'''

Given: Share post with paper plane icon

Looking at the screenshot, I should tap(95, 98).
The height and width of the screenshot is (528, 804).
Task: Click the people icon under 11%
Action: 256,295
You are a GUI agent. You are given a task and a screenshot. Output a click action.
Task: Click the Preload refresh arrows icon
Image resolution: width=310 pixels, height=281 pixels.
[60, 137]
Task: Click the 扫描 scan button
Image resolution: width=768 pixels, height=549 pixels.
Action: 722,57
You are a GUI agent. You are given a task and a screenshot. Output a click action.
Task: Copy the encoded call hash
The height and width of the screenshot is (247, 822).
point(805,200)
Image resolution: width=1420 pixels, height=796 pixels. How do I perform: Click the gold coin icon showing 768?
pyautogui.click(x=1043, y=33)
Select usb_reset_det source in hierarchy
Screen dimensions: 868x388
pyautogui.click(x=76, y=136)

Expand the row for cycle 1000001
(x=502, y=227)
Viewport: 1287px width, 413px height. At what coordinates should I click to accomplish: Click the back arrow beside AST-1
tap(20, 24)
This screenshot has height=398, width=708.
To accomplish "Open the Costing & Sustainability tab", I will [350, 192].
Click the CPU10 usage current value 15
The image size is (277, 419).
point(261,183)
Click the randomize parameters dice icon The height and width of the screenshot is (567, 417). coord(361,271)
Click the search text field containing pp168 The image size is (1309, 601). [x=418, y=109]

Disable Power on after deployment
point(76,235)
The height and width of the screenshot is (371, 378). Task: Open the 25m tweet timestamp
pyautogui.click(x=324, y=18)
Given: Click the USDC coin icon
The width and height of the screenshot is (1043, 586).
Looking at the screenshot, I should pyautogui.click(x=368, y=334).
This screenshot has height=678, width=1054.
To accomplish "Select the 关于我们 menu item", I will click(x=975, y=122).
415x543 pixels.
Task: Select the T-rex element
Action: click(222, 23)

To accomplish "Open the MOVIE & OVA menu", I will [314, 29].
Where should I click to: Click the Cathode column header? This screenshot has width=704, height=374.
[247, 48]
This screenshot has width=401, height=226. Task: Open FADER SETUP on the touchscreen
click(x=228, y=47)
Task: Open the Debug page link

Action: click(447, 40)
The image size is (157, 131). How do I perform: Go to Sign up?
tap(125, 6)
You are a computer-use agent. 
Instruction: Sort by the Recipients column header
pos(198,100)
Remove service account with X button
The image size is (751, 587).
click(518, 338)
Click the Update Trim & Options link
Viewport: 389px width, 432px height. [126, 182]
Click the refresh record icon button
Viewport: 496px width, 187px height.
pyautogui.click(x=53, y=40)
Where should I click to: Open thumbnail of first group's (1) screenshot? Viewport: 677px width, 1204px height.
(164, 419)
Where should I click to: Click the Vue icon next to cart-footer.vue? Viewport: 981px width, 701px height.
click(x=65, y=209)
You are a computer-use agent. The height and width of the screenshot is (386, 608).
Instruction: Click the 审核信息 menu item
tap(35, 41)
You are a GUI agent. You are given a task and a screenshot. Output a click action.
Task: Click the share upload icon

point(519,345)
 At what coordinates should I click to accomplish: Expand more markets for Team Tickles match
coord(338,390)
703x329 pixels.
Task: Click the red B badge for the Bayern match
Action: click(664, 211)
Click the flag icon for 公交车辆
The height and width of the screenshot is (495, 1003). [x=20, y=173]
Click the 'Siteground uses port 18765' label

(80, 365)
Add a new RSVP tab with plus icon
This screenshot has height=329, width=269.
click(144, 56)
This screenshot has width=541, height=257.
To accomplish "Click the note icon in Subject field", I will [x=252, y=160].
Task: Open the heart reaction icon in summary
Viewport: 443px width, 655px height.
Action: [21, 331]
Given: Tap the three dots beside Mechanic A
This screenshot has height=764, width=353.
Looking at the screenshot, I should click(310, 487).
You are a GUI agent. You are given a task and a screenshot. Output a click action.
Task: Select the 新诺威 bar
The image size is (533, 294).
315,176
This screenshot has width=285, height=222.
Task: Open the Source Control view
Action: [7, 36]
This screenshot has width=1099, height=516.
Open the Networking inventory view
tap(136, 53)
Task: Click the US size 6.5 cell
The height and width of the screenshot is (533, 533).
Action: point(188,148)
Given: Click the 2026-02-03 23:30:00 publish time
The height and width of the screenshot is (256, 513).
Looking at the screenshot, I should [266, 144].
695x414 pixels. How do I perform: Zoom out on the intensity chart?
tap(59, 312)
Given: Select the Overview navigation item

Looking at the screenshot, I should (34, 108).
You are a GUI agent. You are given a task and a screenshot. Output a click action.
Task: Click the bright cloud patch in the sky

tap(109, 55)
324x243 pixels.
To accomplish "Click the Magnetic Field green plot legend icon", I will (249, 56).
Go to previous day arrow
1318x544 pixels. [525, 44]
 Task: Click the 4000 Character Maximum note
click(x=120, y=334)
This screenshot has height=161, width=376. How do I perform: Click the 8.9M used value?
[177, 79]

'''

### EXERCISE DIRECTIONS
Your reply should contain every entry, repeated exactly.

### WRITTEN REPLY
Given: Share post with paper plane icon

Looking at the screenshot, I should tap(95, 98).
The height and width of the screenshot is (528, 804).
Task: Click the people icon under 11%
Action: 256,295
You are a GUI agent. You are given a task and a screenshot. Output a click action.
Task: Click the Preload refresh arrows icon
Image resolution: width=310 pixels, height=281 pixels.
[60, 137]
Task: Click the 扫描 scan button
Image resolution: width=768 pixels, height=549 pixels.
Action: 722,57
You are a GUI agent. You are given a task and a screenshot. Output a click action.
Task: Copy the encoded call hash
The height and width of the screenshot is (247, 822).
point(805,200)
Image resolution: width=1420 pixels, height=796 pixels. How do I perform: Click the gold coin icon showing 768?
pyautogui.click(x=1043, y=33)
Select usb_reset_det source in hierarchy
Screen dimensions: 868x388
pyautogui.click(x=76, y=136)

Expand the row for cycle 1000001
(x=502, y=227)
Viewport: 1287px width, 413px height. At what coordinates should I click to accomplish: Click the back arrow beside AST-1
tap(20, 24)
This screenshot has height=398, width=708.
To accomplish "Open the Costing & Sustainability tab", I will [350, 192].
Click the CPU10 usage current value 15
The image size is (277, 419).
point(261,183)
Click the randomize parameters dice icon The height and width of the screenshot is (567, 417). coord(361,271)
Click the search text field containing pp168 The image size is (1309, 601). [x=418, y=109]

Disable Power on after deployment
point(76,235)
The height and width of the screenshot is (371, 378). Task: Open the 25m tweet timestamp
pyautogui.click(x=324, y=18)
Given: Click the USDC coin icon
The width and height of the screenshot is (1043, 586).
Looking at the screenshot, I should pyautogui.click(x=368, y=334).
This screenshot has height=678, width=1054.
To accomplish "Select the 关于我们 menu item", I will click(x=975, y=122).
415x543 pixels.
Task: Select the T-rex element
Action: click(222, 23)

To accomplish "Open the MOVIE & OVA menu", I will [314, 29].
Where should I click to: Click the Cathode column header? This screenshot has width=704, height=374.
[247, 48]
This screenshot has width=401, height=226. Task: Open FADER SETUP on the touchscreen
click(x=228, y=47)
Task: Open the Debug page link

Action: click(447, 40)
The image size is (157, 131). How do I perform: Go to Sign up?
tap(125, 6)
You are a computer-use agent. 
Instruction: Sort by the Recipients column header
pos(198,100)
Remove service account with X button
The image size is (751, 587).
click(518, 338)
Click the Update Trim & Options link
Viewport: 389px width, 432px height. [126, 182]
Click the refresh record icon button
Viewport: 496px width, 187px height.
pyautogui.click(x=53, y=40)
Where should I click to: Open thumbnail of first group's (1) screenshot? Viewport: 677px width, 1204px height.
(164, 419)
Where should I click to: Click the Vue icon next to cart-footer.vue? Viewport: 981px width, 701px height.
click(x=65, y=209)
You are a computer-use agent. The height and width of the screenshot is (386, 608).
Instruction: Click the 审核信息 menu item
tap(35, 41)
You are a GUI agent. You are given a task and a screenshot. Output a click action.
Task: Click the share upload icon

point(519,345)
 At what coordinates should I click to accomplish: Expand more markets for Team Tickles match
coord(338,390)
703x329 pixels.
Task: Click the red B badge for the Bayern match
Action: click(664, 211)
Click the flag icon for 公交车辆
The height and width of the screenshot is (495, 1003). [x=20, y=173]
Click the 'Siteground uses port 18765' label

(80, 365)
Add a new RSVP tab with plus icon
This screenshot has height=329, width=269.
click(144, 56)
This screenshot has width=541, height=257.
To accomplish "Click the note icon in Subject field", I will [x=252, y=160].
Task: Open the heart reaction icon in summary
Viewport: 443px width, 655px height.
Action: [21, 331]
Given: Tap the three dots beside Mechanic A
This screenshot has height=764, width=353.
Looking at the screenshot, I should click(310, 487).
You are a GUI agent. You are given a task and a screenshot. Output a click action.
Task: Select the 新诺威 bar
The image size is (533, 294).
315,176
This screenshot has width=285, height=222.
Task: Open the Source Control view
Action: [7, 36]
This screenshot has width=1099, height=516.
Open the Networking inventory view
tap(136, 53)
Task: Click the US size 6.5 cell
The height and width of the screenshot is (533, 533).
Action: point(188,148)
Given: Click the 2026-02-03 23:30:00 publish time
The height and width of the screenshot is (256, 513).
Looking at the screenshot, I should [266, 144].
695x414 pixels. How do I perform: Zoom out on the intensity chart?
tap(59, 312)
Given: Select the Overview navigation item

Looking at the screenshot, I should (34, 108).
You are a GUI agent. You are given a task and a screenshot. Output a click action.
Task: Click the bright cloud patch in the sky

tap(109, 55)
324x243 pixels.
To accomplish "Click the Magnetic Field green plot legend icon", I will (249, 56).
Go to previous day arrow
1318x544 pixels. [525, 44]
 Task: Click the 4000 Character Maximum note
click(x=120, y=334)
This screenshot has height=161, width=376. How do I perform: Click the 8.9M used value?
[177, 79]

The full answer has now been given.